This Is What It’s Like To Fall Too Fast And Feel Too Much

By

I still remember that day that you put the right song on at the right time. I loved you then. It was after my dad had broken my heart for what seemed like the hundredth time. You were the last one I had to call. All my friends were hanging out with their boyfriends between sheets or dipping their toes in the ocean. You were an ocean that never let me see the bottom but I could feel your sand. You had so much to see I wanted to swim for days in you.

I wanted to play in your sheets. But you never let me in your room. Besides that one time but that was an exception to your rules. You’re fucking rules; all you had known was big textbooks and even bigger words. Sometimes I got lost in your vocabulary but mostly I got lost in your eyes and maybe your lips or your fingers bit. I got lost in you for a very long time.

That day you picked me up I was wearing blue pants. Yeah, blue men’s pants. My voice was shaking at first but calmed down right when I caught myself slipping. I didn’t want to cry in front of a boy I didn’t know. I’m not sure at that point if I would even call us friends. We were acquaintances who were just beginning. But you still picked me up with no questions asked in the middle of the day. Picked me up at my elementary school where I always seemed to run to when I was feeling too much.

I had been looking for you for a while. When the person I thought was the love of my life had shattered me like broken glass, driving into all my wounds, I searched the hallways. Every chance I got there I was peeking into all the open doors hoping to find someone new to love. And there you were right in front of me the whole time but closed shut. But you still listened to me, as my lock had been broken the day the doctor told me I was stuck. I was always crying.

I fell so fast. I wanted to be everything to you. Someone you would call to pick you up. But I loved you too much. Once you realized I was as crazy as the rest, someone who had to lay on a leather couch with a crystal flying around their head, you left. You took your music and all you’re witty comments about politics, science, and everything else you read in those giant books with you.

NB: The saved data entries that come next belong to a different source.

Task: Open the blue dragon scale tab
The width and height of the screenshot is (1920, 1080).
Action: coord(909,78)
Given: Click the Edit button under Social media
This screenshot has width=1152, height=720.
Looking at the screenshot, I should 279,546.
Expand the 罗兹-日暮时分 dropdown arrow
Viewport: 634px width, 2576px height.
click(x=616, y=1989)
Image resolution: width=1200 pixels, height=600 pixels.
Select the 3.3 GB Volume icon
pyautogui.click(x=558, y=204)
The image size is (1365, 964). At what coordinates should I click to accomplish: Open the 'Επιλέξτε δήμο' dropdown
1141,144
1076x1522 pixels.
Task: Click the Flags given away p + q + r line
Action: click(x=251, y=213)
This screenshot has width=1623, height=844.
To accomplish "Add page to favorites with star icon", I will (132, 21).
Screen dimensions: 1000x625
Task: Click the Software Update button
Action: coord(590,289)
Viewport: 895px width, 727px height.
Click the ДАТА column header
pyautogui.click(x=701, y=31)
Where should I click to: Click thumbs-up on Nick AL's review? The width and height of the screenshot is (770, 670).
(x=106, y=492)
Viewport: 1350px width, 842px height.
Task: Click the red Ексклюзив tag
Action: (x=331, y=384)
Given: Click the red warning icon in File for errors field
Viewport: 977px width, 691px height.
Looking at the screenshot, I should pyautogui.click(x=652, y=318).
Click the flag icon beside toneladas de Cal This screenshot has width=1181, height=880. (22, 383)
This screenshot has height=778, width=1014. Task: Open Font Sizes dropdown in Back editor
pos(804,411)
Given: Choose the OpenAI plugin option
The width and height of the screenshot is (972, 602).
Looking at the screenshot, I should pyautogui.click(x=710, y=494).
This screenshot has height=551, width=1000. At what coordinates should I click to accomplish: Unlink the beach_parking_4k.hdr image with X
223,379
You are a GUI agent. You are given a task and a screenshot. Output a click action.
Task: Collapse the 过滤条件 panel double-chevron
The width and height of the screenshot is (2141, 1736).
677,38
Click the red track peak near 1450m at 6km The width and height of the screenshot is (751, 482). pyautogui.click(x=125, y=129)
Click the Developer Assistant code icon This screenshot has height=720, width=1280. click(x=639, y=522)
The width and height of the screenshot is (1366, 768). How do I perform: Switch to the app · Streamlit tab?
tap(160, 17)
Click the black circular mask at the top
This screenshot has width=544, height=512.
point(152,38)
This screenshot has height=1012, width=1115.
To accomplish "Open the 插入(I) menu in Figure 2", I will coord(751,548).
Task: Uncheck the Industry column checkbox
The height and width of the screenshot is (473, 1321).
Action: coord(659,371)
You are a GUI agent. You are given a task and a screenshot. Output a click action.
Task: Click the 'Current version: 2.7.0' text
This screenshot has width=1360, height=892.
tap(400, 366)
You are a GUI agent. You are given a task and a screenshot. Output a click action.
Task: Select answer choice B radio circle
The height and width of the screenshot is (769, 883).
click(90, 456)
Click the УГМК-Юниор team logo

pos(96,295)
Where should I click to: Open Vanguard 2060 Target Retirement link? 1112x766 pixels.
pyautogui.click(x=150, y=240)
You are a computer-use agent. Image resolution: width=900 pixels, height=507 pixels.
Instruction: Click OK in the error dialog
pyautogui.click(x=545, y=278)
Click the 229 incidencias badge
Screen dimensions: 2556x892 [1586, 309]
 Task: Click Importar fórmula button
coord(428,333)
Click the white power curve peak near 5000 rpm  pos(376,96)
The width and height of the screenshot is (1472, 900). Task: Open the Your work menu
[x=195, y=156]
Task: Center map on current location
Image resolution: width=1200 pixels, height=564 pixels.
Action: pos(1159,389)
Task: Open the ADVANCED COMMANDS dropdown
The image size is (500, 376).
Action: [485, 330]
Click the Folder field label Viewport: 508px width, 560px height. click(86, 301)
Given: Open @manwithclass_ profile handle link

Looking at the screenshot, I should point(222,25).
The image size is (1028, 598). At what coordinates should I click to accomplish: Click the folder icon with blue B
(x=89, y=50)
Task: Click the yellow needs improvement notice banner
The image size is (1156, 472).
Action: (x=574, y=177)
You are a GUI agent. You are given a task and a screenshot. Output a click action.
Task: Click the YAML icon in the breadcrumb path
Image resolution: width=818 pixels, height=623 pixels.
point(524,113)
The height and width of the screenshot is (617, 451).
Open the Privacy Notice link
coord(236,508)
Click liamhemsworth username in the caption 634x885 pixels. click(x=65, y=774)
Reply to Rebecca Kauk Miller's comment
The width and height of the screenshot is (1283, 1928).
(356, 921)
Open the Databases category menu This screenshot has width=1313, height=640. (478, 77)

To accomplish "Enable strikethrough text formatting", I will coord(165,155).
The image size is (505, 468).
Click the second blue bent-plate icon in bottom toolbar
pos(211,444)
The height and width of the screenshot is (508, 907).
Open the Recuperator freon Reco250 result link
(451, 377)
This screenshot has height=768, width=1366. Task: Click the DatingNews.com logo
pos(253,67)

Maybe I was trying to change you; maybe I was trying to change myself. I had wandered around your thoughts and forgotten my own. But when I read your big speech for the day we would all leave I still cried, which was at that point no surprise. We were looking for something and couldn’t find it in each other.

But I want you to know that I am still here. Sitting at my computer trying to think of the words I’ll say to you if you ever came back. All I have is that I’ve been waiting and I still crave the way you held my hand while driving, your laugh when I missed your mouth trying to kiss and you said go again. I think one day I’ll write our story into an epic poem, into a bounded book, but for now I’m waiting.